Prosecutors Probe Trump’s Efforts to Steal Arizona’s Election — Years After He Lost
Prosecutors in Arizona are probing the extent to which Donald Trump and his allies were still working behind the scenes to reverse the results of the 2020 presidential election — years into Joe Biden’s presidency. According to two people with knowledge of the situation, investigators with the Arizona attorney general’s office are inquiring about efforts to overturn the election that continued well into 2021 and 2022.
The sources say that investigators have asked about a 2022 pressure campaign from Trump allies aimed at decertifying the state’s electors, and inquired about how deeply the former president and his senior advisers were involved in supporting Arizona Republicans’ privately run 2021 election audit.
In May, Arizona Attorney General Kris Mayes’ office opened an investigation into a Trump-backed effort by Arizona Republicans to put forth a bogus slate of electors sworn to support the former president when it came time to cast Arizona’s Electoral College votes. But investigators have recently been asking questions that indicate an interest in efforts to overturn the 2020 election that took place well after Biden’s inauguration.

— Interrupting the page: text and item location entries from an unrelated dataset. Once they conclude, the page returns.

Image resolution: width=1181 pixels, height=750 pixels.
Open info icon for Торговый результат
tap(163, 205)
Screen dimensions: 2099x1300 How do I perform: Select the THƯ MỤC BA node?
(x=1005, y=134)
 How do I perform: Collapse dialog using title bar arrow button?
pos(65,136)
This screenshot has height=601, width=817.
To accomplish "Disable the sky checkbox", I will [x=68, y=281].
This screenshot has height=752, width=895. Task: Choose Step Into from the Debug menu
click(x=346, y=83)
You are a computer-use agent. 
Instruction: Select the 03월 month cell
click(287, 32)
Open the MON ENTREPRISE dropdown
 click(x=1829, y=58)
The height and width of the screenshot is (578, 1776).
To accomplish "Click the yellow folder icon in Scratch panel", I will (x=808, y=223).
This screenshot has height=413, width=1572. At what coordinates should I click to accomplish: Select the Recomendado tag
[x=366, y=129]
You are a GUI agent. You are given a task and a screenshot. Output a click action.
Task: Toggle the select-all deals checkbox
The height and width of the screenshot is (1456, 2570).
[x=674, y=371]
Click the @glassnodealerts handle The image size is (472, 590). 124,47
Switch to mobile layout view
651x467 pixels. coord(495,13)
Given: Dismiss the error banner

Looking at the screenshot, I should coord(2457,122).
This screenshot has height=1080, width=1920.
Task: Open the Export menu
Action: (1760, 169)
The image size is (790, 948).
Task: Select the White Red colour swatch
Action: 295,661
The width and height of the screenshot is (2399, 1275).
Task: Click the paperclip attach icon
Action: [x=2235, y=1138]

In the months since Mayes’ office began investigating the “fake electors” plot, sources say officials have interviewed individuals with intimate knowledge of internal Trumpworld discussions, and solicited and reviewed documents circulated by Trump lieutenants and local allies related to those later efforts.
In response to questions from Rolling Stone, a spokesperson for the Arizona attorney general’s office said they were “unable to confirm these details and will have to decline to comment.”
The 2022 campaign to overturn Arizona’s election results described by the sources closely mirrors events reported on by The Arizona Republic. In that incident, senior Trump adviser Boris Epshteyn phoned House Speaker Rusty Bowers in February 2022 to urge his support for legislation drafted by far-right former state Rep. Mark Finchem. Finchem’s bill, introduced after Arizona Republicans’ own audit failed to challenge Joe Biden’s victory in Arizona’s largest county, aimed to decertify the state’s 2020 slate of electors.
In introducing the bill, Finchem himself appeared to acknowledge how unusual the legislation would be. “[T]here is no process under current law for the Arizona Legislature to ‘decertify’ an election,” he wrote in a press release.
Two sources tell Rolling Stone that investigators from the attorney general’s office have also inquired about funding that supported the 2021 audit of Maricopa County’s vote. The review of vote tallies from Arizona’s most populous county aimed to prove massive fraud in the 2020 election. But that effort, led by the now-defunct Florida firm Cyber Ninjas, devolved into a farce, featuring a baseless, conspiracy-fueled hunt for bamboo fibers. When the group announced the results of its audit in September 2021, they showed Biden won the county by a slightly larger margin than originally reported.
In July, The Arizona Republic reported that the attorney general’s office had begun scrutinizing the audit, in addition to the fake elector scheme.
Investigators’ questions have centered on the involvement of Trump and his top aides in the audit. In particular, investigators inquired about a million-dollar donation from former President Trump’s Save America PAC to fund Cyber Ninjas’ work.
A spokesperson for Save America PAC did not respond to questions from Rolling Stone.
Investigators have also shown an interest in the activities of top Trump campaign aides who helped with the fake elector scheme. In August, Rolling Stone reported that the attorney general’s office had asked questions about Rudy Giuliani and his efforts to organize a conference of far-right Arizona state legislators to air bogus election fraud allegations in November 2020.
Experts say that investigators’ line of inquiry may indicate an interest in determining the existence of a broader conspiracy. “If agents of the attorney general’s office are asking questions about events that took place after the substantive event — the actual day in which they put their pen to paper and sign off as fake electors — it is, in my mind, a possibility that they are investigating what, if any, conspiracy may have existed after the substantive offense took place, if they believe that a substantive offense took place,” Paul Charlton, a former U.S. attorney for Arizona, tells Rolling Stone.